Individual Differences in Achievement Goals among Young Children


  • This research was supported by NICHD Postdoctoral Training grant no. HD07205 to the Department of Psychology at the University of Illinois, Urbana-Champaign. The authors are grateful to Dorothy Black, Joelle Greene, and Audrey Wessler for help with coding and analyzing the speech data, and to Kathleen M. Cain for helpful comments on the manuscript. We thank the parents of the children who participated in the study and the teachers and administrators of the Lower School at the University of Chicago Laboratory Schools for their support. We also greatly appreciate the thoughtful comments of three anonymous reviewers.

Requests for reprints should be sent to Patricia A. Smiley, Department of Psychology, 550 N. Harvard Ave., Pomona College, Claremont, CA 91711.


Smiley, Patricia A., and Dweck, Carol S. Individual Differences in Achievement Goals among Young Children. Child Development, 1994 65, 1723–1743. Developmental research has generally not found evidence of helpless responses to failure in young children; a prevailing view is that young children lack the cognitive prerequisite for helplessness. However, recent evidence suggests that even preschoolers are vulnerable to helplessness in some situations. In the present study with 4- and 5-year-olds, we tested a goal-confidence model that predicts achievement behavior during failure for older children.
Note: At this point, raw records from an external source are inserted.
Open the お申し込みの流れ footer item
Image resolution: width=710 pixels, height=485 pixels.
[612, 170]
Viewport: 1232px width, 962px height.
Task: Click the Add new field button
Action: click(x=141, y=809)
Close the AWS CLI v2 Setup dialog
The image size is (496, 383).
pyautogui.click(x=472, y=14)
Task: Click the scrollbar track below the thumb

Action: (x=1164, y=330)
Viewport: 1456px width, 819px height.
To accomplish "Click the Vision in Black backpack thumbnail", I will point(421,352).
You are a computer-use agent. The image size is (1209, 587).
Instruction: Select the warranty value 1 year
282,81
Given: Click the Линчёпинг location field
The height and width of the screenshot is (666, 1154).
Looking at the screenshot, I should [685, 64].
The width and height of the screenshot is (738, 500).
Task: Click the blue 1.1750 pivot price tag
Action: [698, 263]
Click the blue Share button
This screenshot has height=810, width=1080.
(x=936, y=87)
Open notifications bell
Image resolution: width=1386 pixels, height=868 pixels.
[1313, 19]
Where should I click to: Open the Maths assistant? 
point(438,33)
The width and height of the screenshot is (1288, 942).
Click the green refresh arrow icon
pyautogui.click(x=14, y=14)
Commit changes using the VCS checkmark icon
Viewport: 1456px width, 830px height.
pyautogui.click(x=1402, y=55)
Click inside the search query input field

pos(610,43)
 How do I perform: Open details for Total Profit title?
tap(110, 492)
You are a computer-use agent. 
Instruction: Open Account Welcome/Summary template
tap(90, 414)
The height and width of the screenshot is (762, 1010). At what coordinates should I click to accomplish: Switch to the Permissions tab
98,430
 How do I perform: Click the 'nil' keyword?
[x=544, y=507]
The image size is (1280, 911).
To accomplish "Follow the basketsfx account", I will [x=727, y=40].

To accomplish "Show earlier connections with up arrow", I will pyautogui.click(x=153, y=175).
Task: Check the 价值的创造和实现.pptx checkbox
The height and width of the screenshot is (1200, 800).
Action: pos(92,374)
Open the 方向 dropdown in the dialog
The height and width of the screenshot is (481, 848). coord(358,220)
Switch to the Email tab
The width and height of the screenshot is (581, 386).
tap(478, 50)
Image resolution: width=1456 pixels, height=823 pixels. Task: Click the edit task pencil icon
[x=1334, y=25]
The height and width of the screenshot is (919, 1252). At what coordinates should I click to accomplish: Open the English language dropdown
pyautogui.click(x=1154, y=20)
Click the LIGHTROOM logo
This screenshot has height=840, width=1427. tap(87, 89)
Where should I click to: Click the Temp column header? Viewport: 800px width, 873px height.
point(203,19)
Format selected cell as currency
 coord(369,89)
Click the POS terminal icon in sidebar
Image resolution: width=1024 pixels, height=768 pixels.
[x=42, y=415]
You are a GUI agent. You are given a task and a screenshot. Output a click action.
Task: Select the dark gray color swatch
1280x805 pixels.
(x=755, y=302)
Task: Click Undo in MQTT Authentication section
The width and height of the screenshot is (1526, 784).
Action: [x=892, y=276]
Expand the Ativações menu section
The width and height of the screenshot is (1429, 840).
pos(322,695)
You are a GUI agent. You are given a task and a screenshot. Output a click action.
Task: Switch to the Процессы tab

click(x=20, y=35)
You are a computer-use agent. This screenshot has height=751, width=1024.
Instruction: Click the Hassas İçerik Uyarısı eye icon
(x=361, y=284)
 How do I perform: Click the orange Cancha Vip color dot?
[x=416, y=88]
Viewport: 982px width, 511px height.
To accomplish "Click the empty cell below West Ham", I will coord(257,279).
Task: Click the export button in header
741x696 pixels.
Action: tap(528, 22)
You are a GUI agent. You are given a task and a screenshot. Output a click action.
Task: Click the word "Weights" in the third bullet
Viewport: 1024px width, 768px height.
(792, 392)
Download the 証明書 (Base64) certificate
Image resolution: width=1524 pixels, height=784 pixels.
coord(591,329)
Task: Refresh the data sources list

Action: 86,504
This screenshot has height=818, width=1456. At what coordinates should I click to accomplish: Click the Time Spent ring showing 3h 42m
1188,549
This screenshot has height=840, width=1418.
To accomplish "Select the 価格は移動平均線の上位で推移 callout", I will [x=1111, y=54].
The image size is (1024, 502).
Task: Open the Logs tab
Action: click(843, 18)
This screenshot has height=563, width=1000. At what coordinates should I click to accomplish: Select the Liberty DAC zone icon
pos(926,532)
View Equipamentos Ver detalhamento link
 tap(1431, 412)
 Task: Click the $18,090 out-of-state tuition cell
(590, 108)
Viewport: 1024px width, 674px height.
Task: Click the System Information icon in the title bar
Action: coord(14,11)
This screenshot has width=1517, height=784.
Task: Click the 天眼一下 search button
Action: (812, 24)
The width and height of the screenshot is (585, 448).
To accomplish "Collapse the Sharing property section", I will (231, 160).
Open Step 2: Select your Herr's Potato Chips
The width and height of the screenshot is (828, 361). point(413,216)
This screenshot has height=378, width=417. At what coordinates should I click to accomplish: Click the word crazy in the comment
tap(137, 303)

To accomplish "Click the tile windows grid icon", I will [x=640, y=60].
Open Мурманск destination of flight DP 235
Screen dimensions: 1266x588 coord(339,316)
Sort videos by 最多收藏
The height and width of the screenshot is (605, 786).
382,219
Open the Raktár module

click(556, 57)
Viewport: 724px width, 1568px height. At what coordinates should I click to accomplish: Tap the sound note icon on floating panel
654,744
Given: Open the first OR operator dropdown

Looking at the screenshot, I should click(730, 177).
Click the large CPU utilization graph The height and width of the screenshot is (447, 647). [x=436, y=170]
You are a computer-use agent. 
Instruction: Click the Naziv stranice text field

We first categorized preschoolers' orientations toward “learning” or “performance” goals based on their preference for a challenging or nonchallenging task. As for older children, goal orientation was independent of ability and predicted cognitions and emotions during failure. Further, consistent with the model, within a learning goal, children displayed the mastery-oriented pattern regardless of confidence level, whereas within a performance goal, children with low confidence were most susceptible to helplessness. These behavior patterns were found on a second task as well. Thus, our findings show that individual differences in achievement goals emerge very early.